Anya was sitting at the far window of the car, her face buried in a stuffed gray-and-pink mouse we’d bought at the airport and her hand in her brother’s. I was trying not to stare at her—she had been an abstract idea for so long, and now here she was in the flesh, looking like a regular, overwhelmed seven-year-old girl. She didn’t speak any English, but I’d been giving her encouraging smiles since she woke up. All she’d done was stare at me, her huge blue eyes with a gold ring around them exactly like Stellan’s.
For his part, I kept catching him watching me, curious and thoughtful, like I was something to unlock and he didn’t have quite the right key. He was sitting in the middle, his long legs splayed to fit in the small backseat. I was far too aware of the spot where his thigh rested against mine, of the roughness of his hand when he touched my arm to show me that the entire area around the Eiffel Tower had been cordoned off, police surrounding it.
I loved him.

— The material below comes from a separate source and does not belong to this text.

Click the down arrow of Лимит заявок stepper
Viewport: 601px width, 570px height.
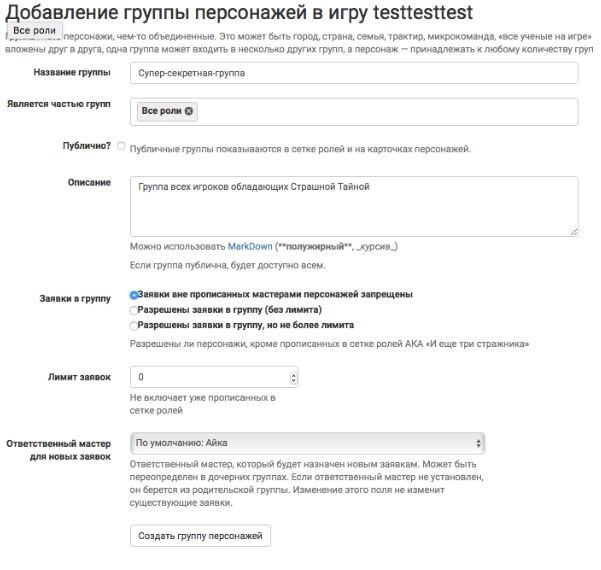tap(293, 381)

I love you, I said experimentally in my head. Oh God.
I hadn’t thought it would be possible. I was too scared of caring, way too scared of losing, especially now, when losing him was such a real possibility. And no matter what, there was no way I could feel this strongly about Stellan. Because I used to date his ex–best friend. Because he wasn’t the kind of guy I should go for. Because while I was thinking about his tongue in my mouth, my mom died. Because we were supposed to be married. Because we were the end of the world.